SOURCE EXTRACT:
········

Update 11:03 AM:

The Treasury yield curve has manifested a predeliction to steepen this morning. The 2year 10 year yield differential is about 5 basis points wider than at the close yesterday and currently sits at 159 basis points. Similarly, the 2year/30 year spread has steepened by 7 basis points and is at 234 basis points.

Butterfly spreads testify to the rally as 2/5/10 has moved 3 basis points favor of the 5 year and 2/5/30 has moved 5 basis points in favor of the 5 year.

There has been central bank buying in the 10 year sector.

Hedge funds purportedly have been unwinding long MBS/short Treasury trades. That has caused MBS to underperform swaps and Treasuries. MBS also lags as vol has moved higher and as Dollar prices of the underlying mortgage bonds increase.

I suspect that much of the sharply higher prices on the Treasury curve is the price action forcing burned shorts to scramble for cover. Many(myself included) expected cheaper prices at 100PM at the auction. The shorts are in job preservation mode and are covering now.

• • •

Prices of Treasury coupon securities have registered modest gains in overnight trading . The yield on the benchmark 2 year note has declined by 3 basis points to 2.29 percent. The yield on the 5 year note has slipped by 2 basis points to 3.07 percent. The yield on the newly minted 10 year note had fallen by 1 basis point to 3.87 percent. The Yield on the Long Bond is virtually unchanged. The 2year/10 year spread has narrowed to 148 basis points.

The bidding process for the 10 year note yesterday represented a dream fulfilled for the underwriters. The absolute yield level of nearly 3.94 percent was the highest yield in the last three months and the spread to the 2 year note at about 153 basis points was the recent wide for that spread. Subsequent equity market turmoil ignited a bond market rally and one can observe the improvement(post auction) in the yield on the benchmark 10 year as well as the tightening of the spread versus the 10 year note.

········

INFORMATION SUPPLIED:
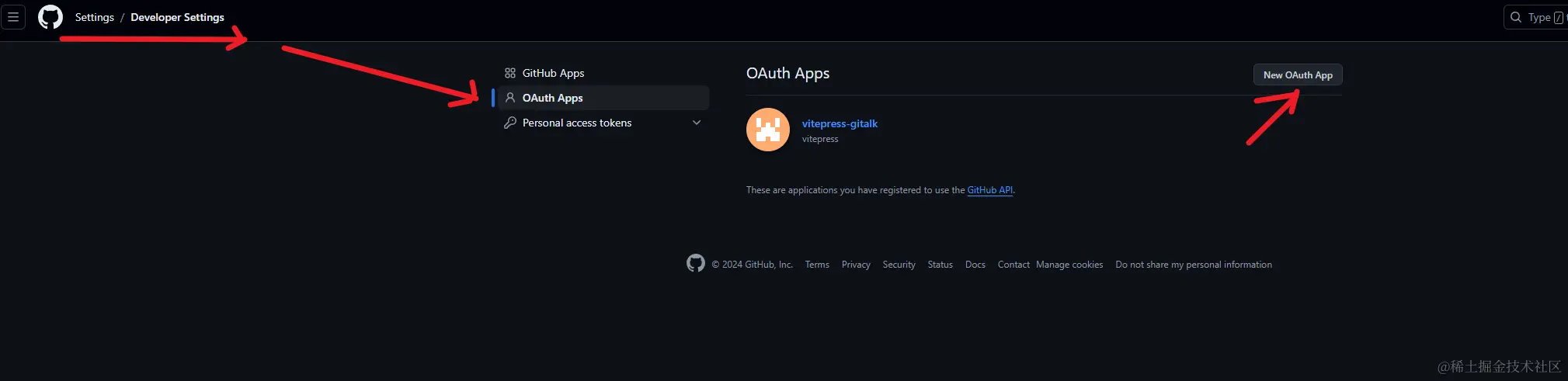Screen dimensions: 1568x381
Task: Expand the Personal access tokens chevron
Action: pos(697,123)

········

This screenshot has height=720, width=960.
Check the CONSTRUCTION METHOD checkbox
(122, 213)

········

REQUIRED TASK 1:
Quote everything in the Treasury market commentary from "There has been" down to "are covering now.".
REQUIRED TASK 2:
According to the Treasury market commentary, in which sector has there been central bank buying?
REQUIRED TASK 3:
Proceed with the Treasury market commentary, picking up after its last sentence.

ANSWER 1:
There has been central bank buying in the 10 year sector.

Hedge funds purportedly have been unwinding long MBS/short Treasury trades. That has caused MBS to underperform swaps and Treasuries. MBS also lags as vol has moved higher and as Dollar prices of the underlying mortgage bonds increase.

I suspect that much of the sharply higher prices on the Treasury curve is the price action forcing burned shorts to scramble for cover. Many(myself included) expected cheaper prices at 100PM at the auction. The shorts are in job preservation mode and are covering now.

ANSWER 2:
The 10 year sector.

ANSWER 3:
The Treasury will complete the refunding process at 100PM New York time today when it offers $6billion of Long Bonds. The auction in reality is a reopening of the current 30year . The size of the auction is smallish at $6billion but I would not be lulled into complacency by the size. The market has rallied since yesterday and on an outright basis the issue has lost some of its lustre . Additionally, the appetite of the street for risk taking has diminished and I do not believe that dealers will buy this on the fly without indications that demand from end users is enthusiastic. There has been healthy competition from the corporate bond market the last several days as corporate Treasurers have beeen issuing at a breakneck pace. Many of those issues priced very cheaply and offer nearly instant profits for buyers. Additionally, the recent sharp jump in foood and energy prices will heighten inflation fears and dampen demand for the issue.

Equity markets around the world have declined in concert with the sharp declines in the US yesterday.Japan declined by 1.0 percent and Hong Kong was lower by 0.6 percent. Most European exchanges have dropped by about 0.5 percent thus far. Futures market trading currently indicates that US equity markets will open with a modest rebound following the sharp drop yesterday.

It is a light economic calendar today with the initial claims data leading the parade. The consensus anticipated a small decline to 375K from 380K in the prior week.

Today the market will also have an opportunity to observe consumer behavior at department stores as the monthly same store sales data are available. Analysts expect strong sales dats but point out that it is a result of the early Easter holiday. One analyst I read suggested that March was unserstated and the data which will be available today regarding April is overstated.

Have a great day.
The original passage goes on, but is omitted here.